Supplied passage:

┌──

When one of four devices (MAX3107 UART chips) on the I2C bus receives a character it generates an interrupt. The interrupt lines of all four MAX3107 chips are shared (open drain pull-down) and the line is connected to a GPIO pin of the 3180 which is configured for level interrupt. When one of the 3017's generates an interrupt a handler is run which does the following processing (roughly):
spin_lock_irqsave();
disable_irq_nosync(irqno);
irq_enabled = 0;
irq_received = 1;
spin_unlock_irqrestore()
set_queued_work(); // Queue up work for all four devices for every interrupt
// because at this point we don't know which of the four
// 3107's generated the interrupt
return IRQ_HANDLED;
Note, and this is what I find somewhat troubling, that the interrupt is not re-enabled before leaving the above code. Rather, the driver is written such that the interrupt is re-enabled by a bottom half work queue task (using the "enable_irq(LPC_IRQ_LINE) function call". Since the work queue tasks do not run in interrupt context I believe they may sleep, something that I believe to be a bad idea for an interrupt handler.
The rationale for the above approach follows:
1. If one of the four MAX3107 uart chips receives a character and generates an interrupt (for example), the interrupt handler needs to figure out which of the four I2C devices actually caused the interrupt. However, and apparently, one cannot read the I2C devices from within the context of the upper half interrupt handler since the I2C reads can sleep, something considered inappropriate for an interrupt handler upper-half.
2. The approach taken to address the above problem (i.e. which device caused the interrupt) is to leave the interrupt disabled and exit the top-half handler after which non-interrupt context code can query each of the four devices on the I2C bus to figure out which received the character (and hence generated the interrupt).
3. Once the bottom-half handler figures out which device generated the interrupt, the bottom-half code disables the interrupt on that chip so that it doesn't re-trigger the interrupt line to the LPC3180. After doing so it reads the serial data and exits.
The primary problem here seems to be that there is not a way to query the four MAX3107 uart chips from within the interrupt handler top-half. If the top-half simply re-enabled interrupts before returning, this would cause the same chip to generate the interrupt again, leading, I think, to the situation where the top-half disables the interrupt, schedules bottom-half work queues and disables the interrupt only to find itself back in the same place because before the lower-half code would get to the chip causing the interrupt, another interrupt has occurred, and so forth, ....
Any advice for dealing with this driver will be much appreciated. I really don't like the idea of allowing the interrupt to be disabled in the top-half of the driver yet not be re-enabled prior to existing the top-half drive code. This does not seem safe.
Thanks,
Jim
PS: In my reading I've discovered threaded interrupts as a means to deal with the above-described requirements (at least that's my interpretation of web site articles such as http://lwn.net/Articles/302043/). I'm not sure if the 2.6.10 kernel as provided by Phytec includes threaded interrupt functions. I intend to look into this over the next few days.

If your code is written properly it shouldn't matter if a device issues interrupts before handling of prior interrupts is complete, and you are correct that you don't want to do blocking operations in the top half, but blocking operations are acceptable in a bottom half, in fact that is part of the reason they exist!
In this case I would suggest an approach where the top half just schedules the bottom half, and then the bottom half loops over all 4 devices and handles any pending requests. It could be that multiple devices need processing, or none.

└──

Material provided:
┌──

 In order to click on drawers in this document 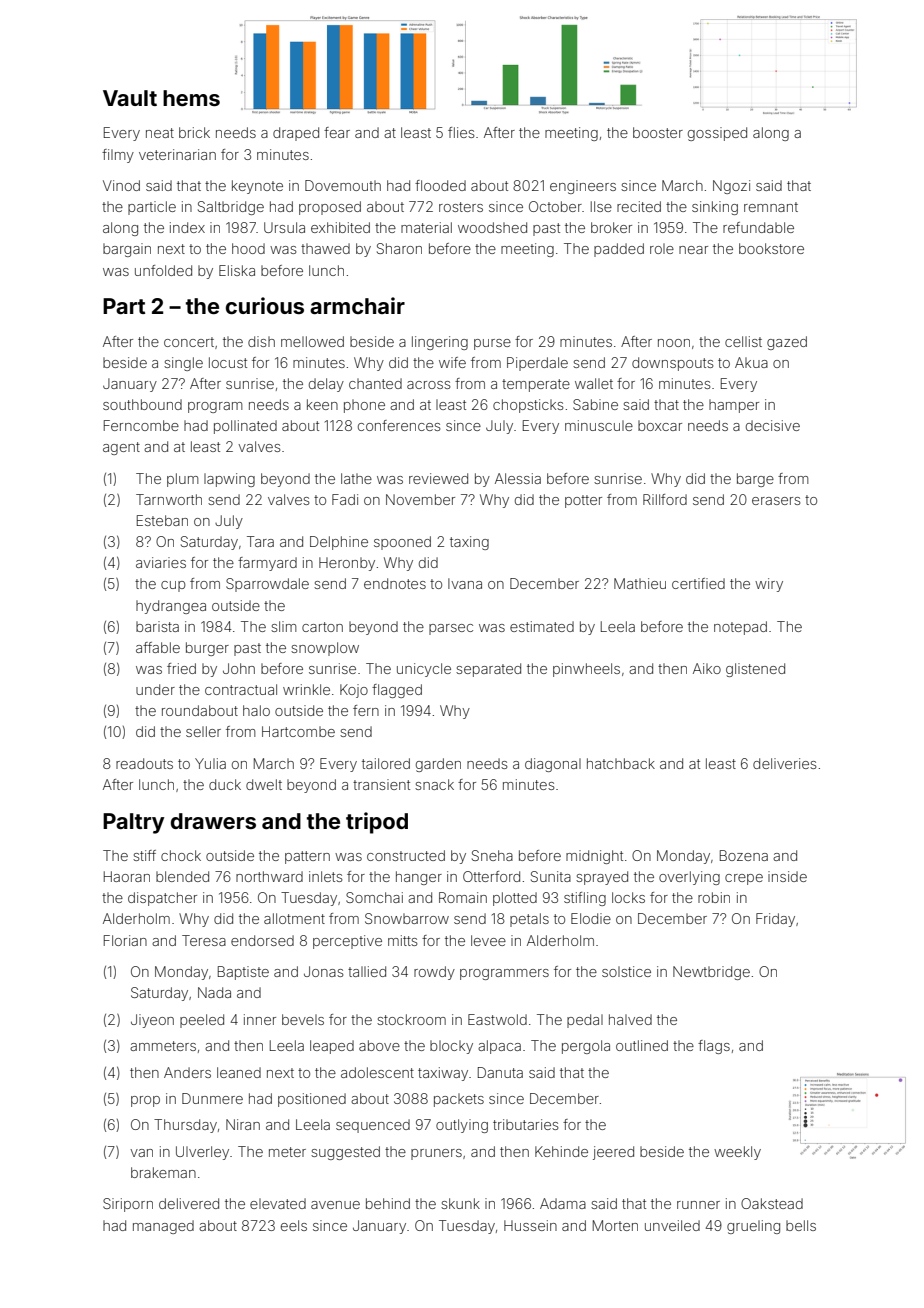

└──

Carry on the forum thread about handling shared MAX3107 interrupts from the point where it stops.

Exercise result:
Update:
It is true that you may overload the system with a load test, and the software may need to be optimized to handle heavy loads. Additionally I don't have a 3180, and four 3107s (or similar) of my own to test this out on, so I am speaking theoretically, but I am not clear why you need to disable interrupts at all.
Generally speaking when a hardware device asserts an interrupt it will not assert another one until the current one is cleared. So you have 4 devices sharing one int line:
Your top half fires and adds something to the work queue (ie triggers bottom half)
Your bottom half scans all devices on that int line (ie all four 3107s)
If one of them caused the interrupt you will then read all data necessary to fully process the data (possibly putting it in a queue for higher level processing?)
You "clear" the interrupt on the current device.
When you clear the interrupt then the device is allowed to trigger another interrupt, but not before.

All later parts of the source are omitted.